We would like to invite you to come and see the posters at our upcoming conference. The posters will showcase a diverse range of research topics, and will give delegates an opportunity to engage with the authors and learn more about their work. Whether you are a seasoned researcher or simply curious about the latest developments in your field, we believe that the posters will offer something of interest to everyone. So please join us at the conference and take advantage of this opportunity to learn and engage with your peers in the academic community. We look forward to seeing you there!
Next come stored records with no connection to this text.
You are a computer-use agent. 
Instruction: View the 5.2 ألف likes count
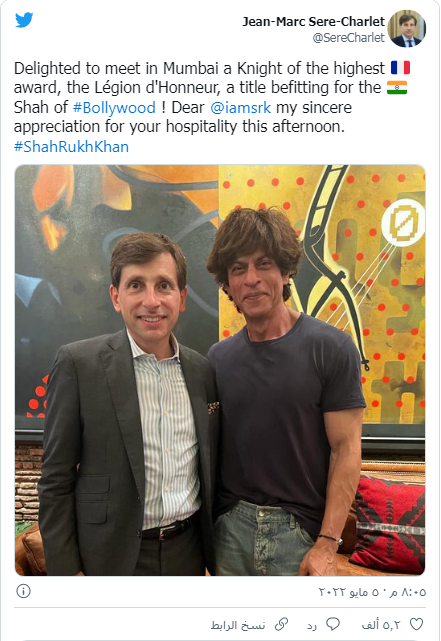[x=381, y=625]
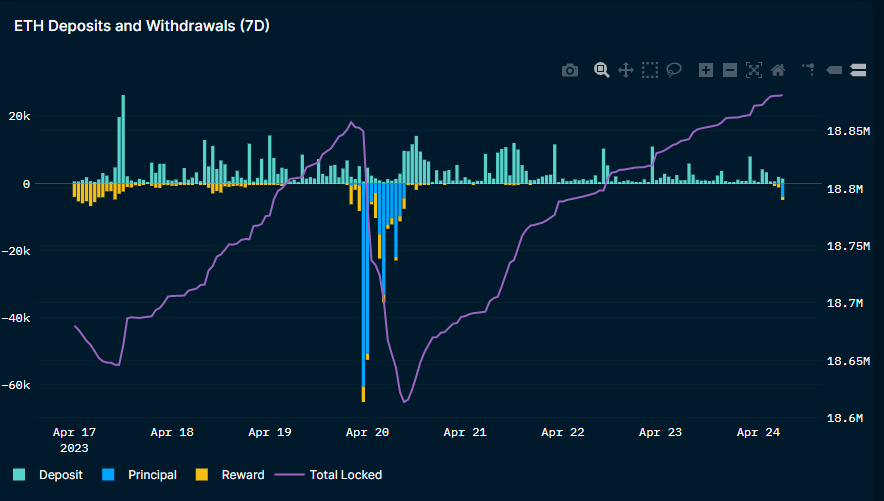The width and height of the screenshot is (884, 501).
Task: Activate the Pan tool in modebar
Action: click(626, 70)
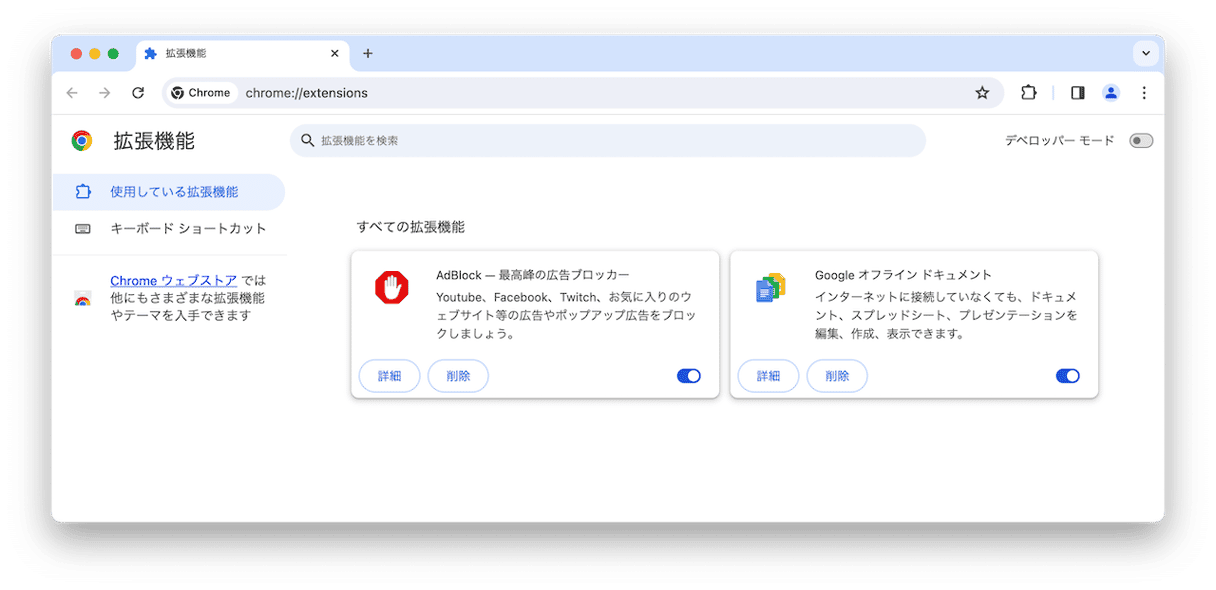Enable the デベロッパー モード switch
Viewport: 1216px width, 590px height.
point(1141,141)
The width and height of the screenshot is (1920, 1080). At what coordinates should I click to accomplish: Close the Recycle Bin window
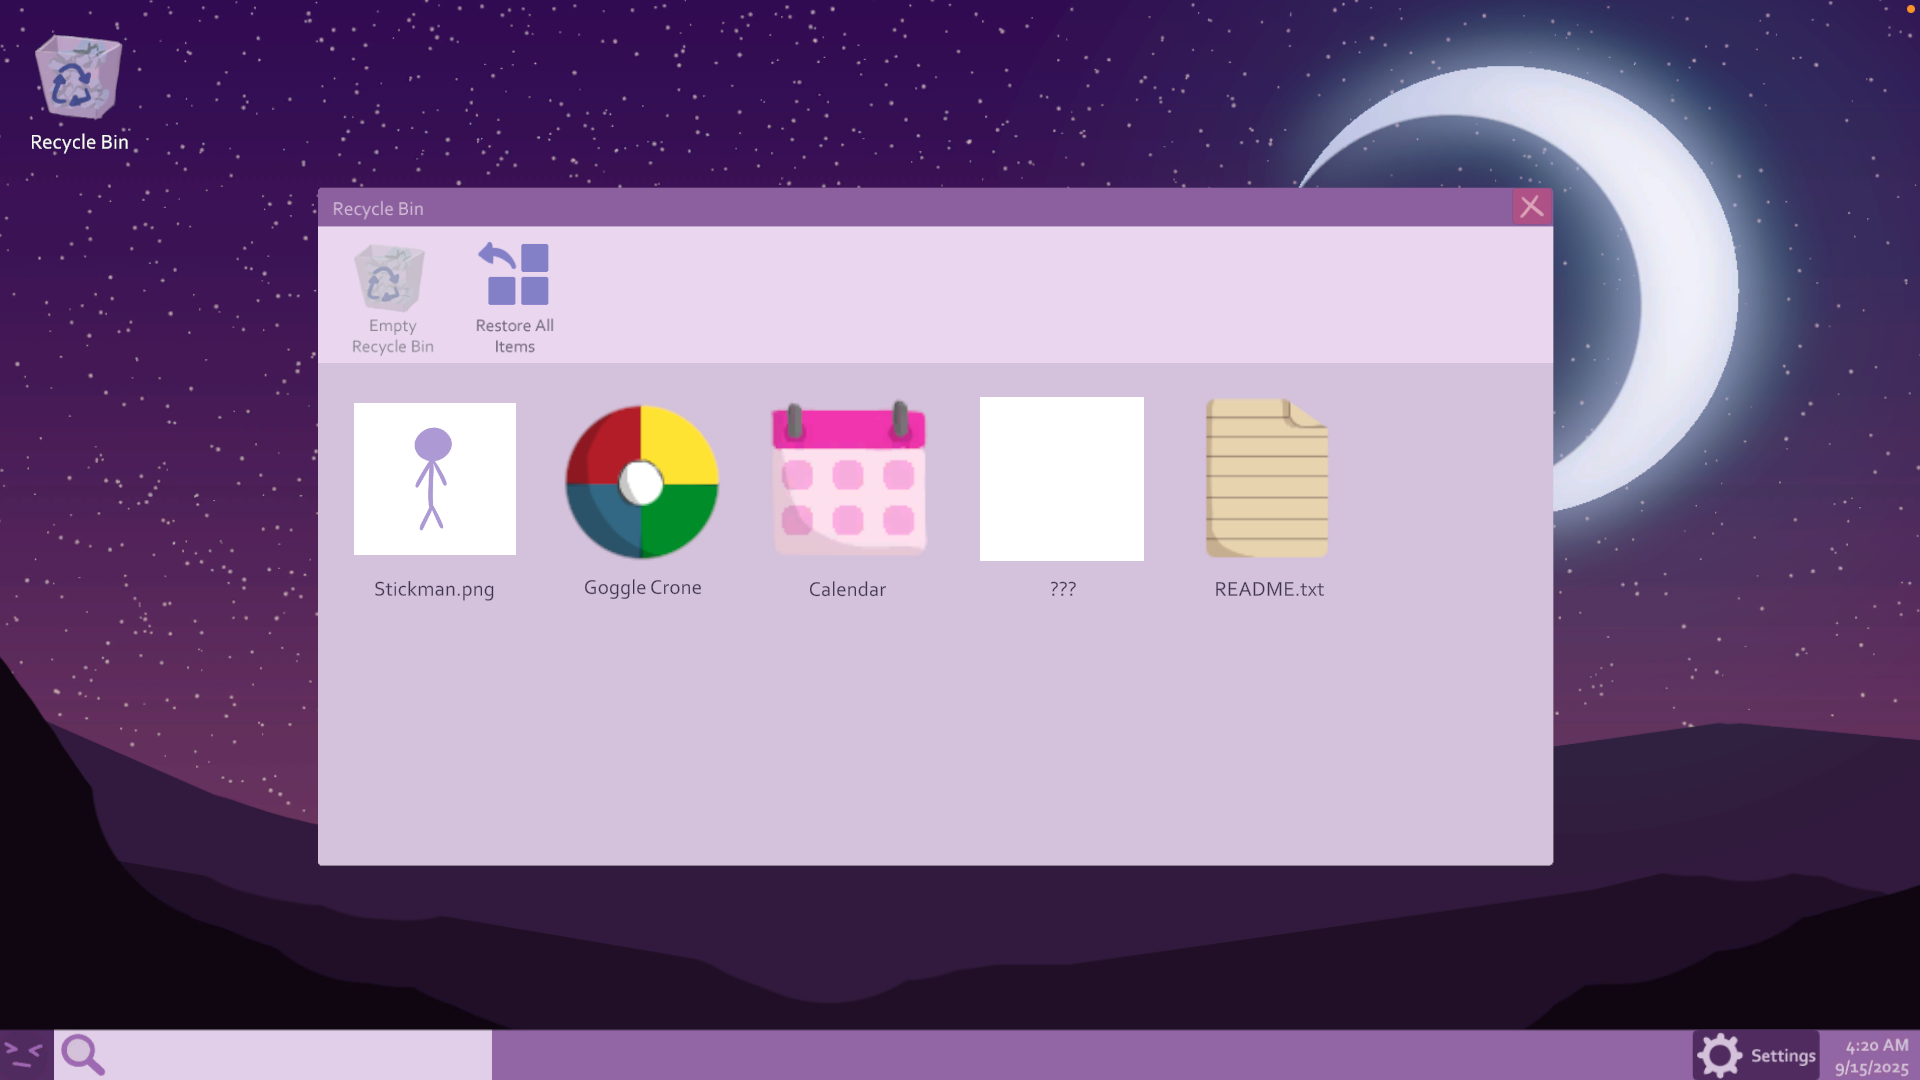point(1531,207)
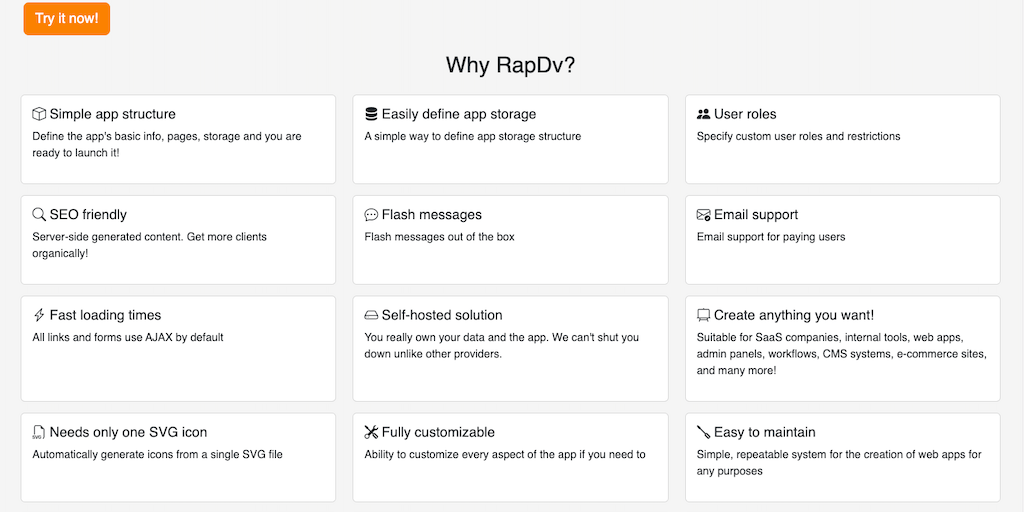Click the envelope icon beside Email support

(x=704, y=215)
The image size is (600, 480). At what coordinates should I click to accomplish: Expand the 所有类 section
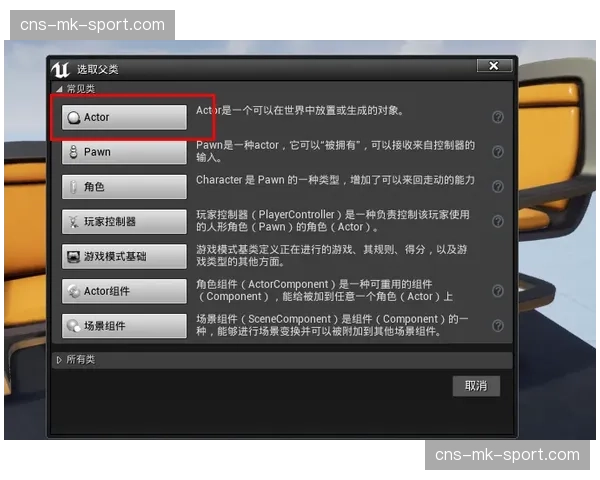pyautogui.click(x=59, y=359)
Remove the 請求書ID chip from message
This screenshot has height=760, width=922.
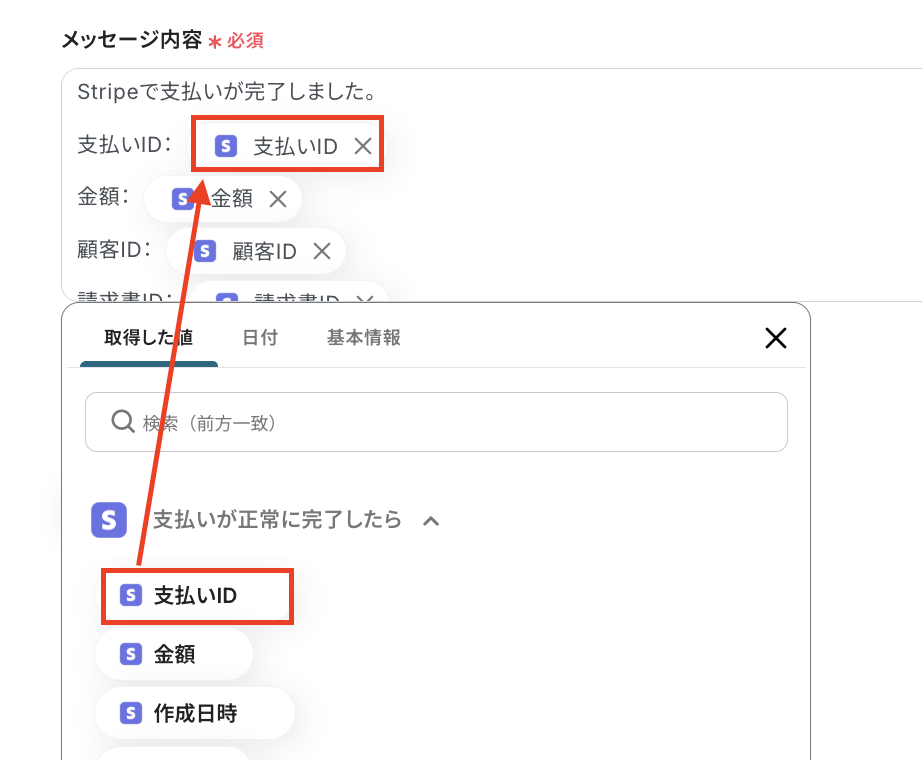[x=365, y=298]

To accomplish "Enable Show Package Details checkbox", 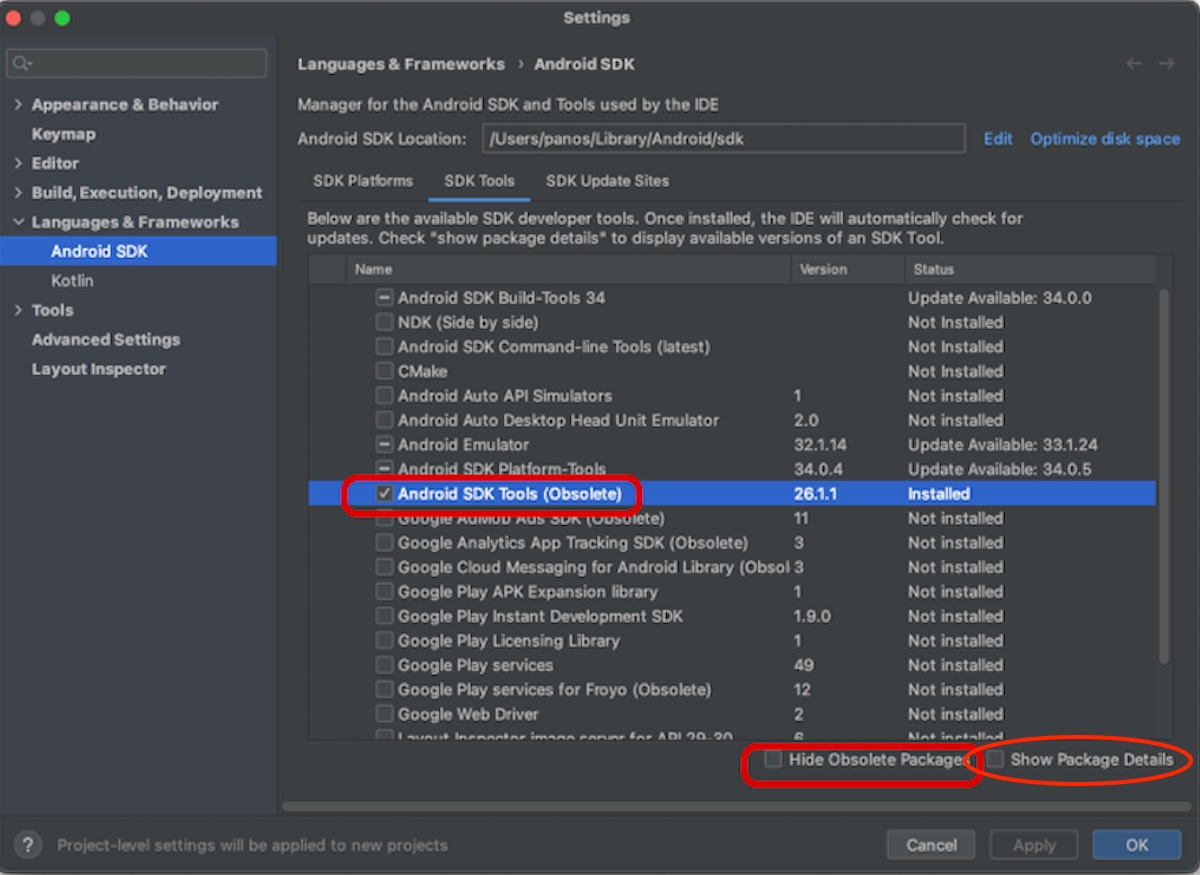I will [x=995, y=760].
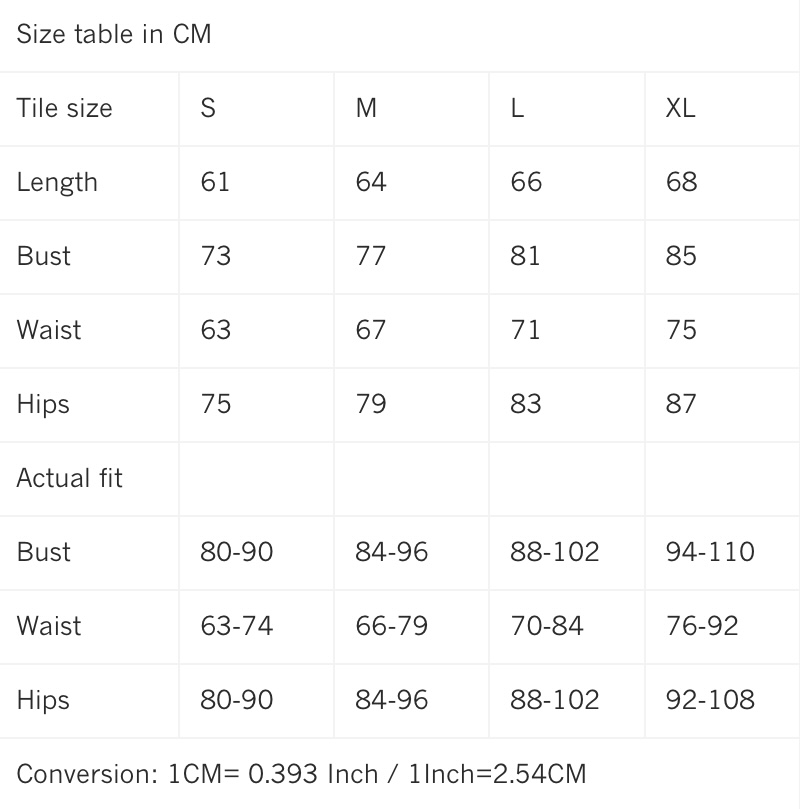Select the "Tile size" row label
Viewport: 800px width, 809px height.
click(65, 108)
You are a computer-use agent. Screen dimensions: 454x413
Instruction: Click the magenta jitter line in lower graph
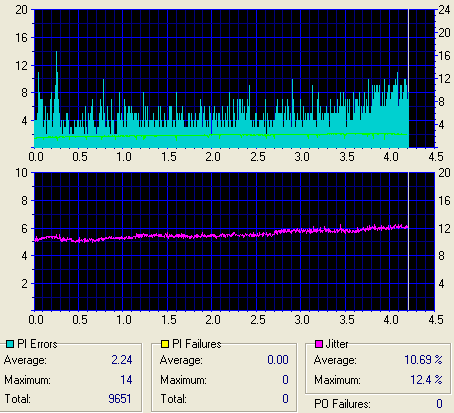221,235
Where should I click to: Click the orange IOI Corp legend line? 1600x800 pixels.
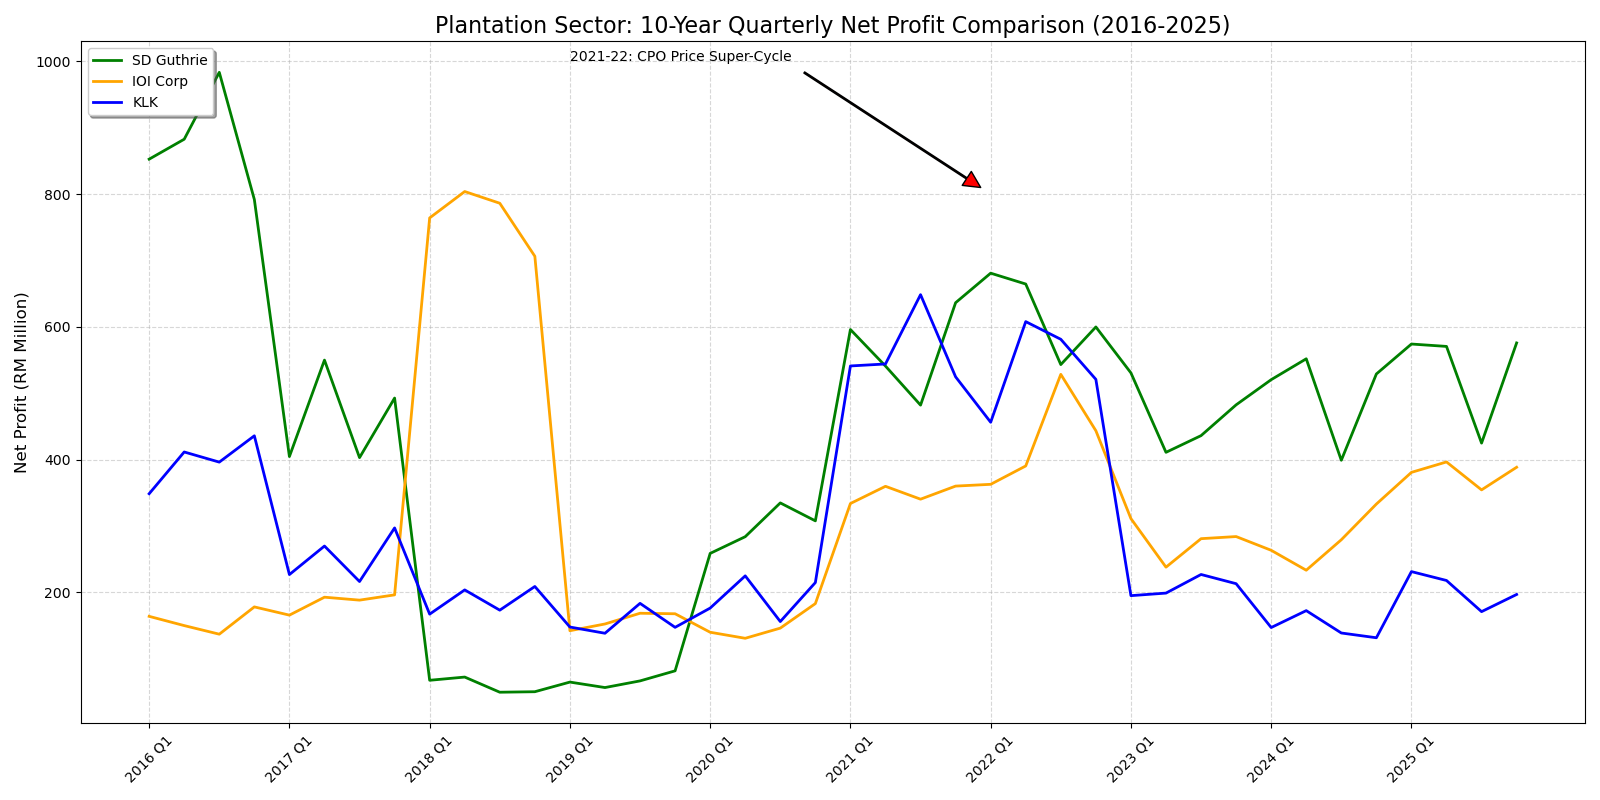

PO224: Large Scale Loop Thermosyphons for Fully Passive Cooling of Wind Turbines

Devin Pellicone, Engineering Manager, Product Development, Advanced Cooling Technologies, Inc


Many terrestrial wind turbines use a transmission between the input shaft and the generator to control rotor speeds and generator frequencies. The simplest designs use of an internal pump in the transmission to circulate the transmission fluid directly to a radiator on top of the nacelle where it would be cooled by the wind powering the turbine. However, due to potential environmental impact concerns, the transmission fluid must be contained within the nacelle. A predecessor solution to the current design uses a liquid-to-liquid heat exchanger to transfer the heat from the transmission fluid to a glycol water loop which is then pumped to a radiator on top of the nacelle. This design required a secondary pump on the transmission fluid side to increase flow through the heat exchanger and another pump on the glycol water loop. Both consumed parasitic power from the generator output decreasing the efficiency. The innovative system discussed in this paper uses a 75 kWth Loop Thermosyphon to passively transfer the heat form the transmission fluid to a free air-cooled condenser on top of the nacelle. This design eliminates a second transmission fluid pump, and a pump on the glycol water loop which reduces capital costs, decreases parasitic loads, improves reliability, and reduces maintenance. Loop Thermosyphons (LTS) operate much like the steam heating systems in older houses and buildings. An evaporator sits at the lowest point in the system and generates vapor. The vapor flows upward towards a condenser where it condenses transferring heat to the ambient air. The condensate collects in the bottom of the condenser and flows by gravity back to the evaporator. This paper discusses the operating principles and design equations for predicting LTS operation and the benefits of LTS cooling for wind turbines.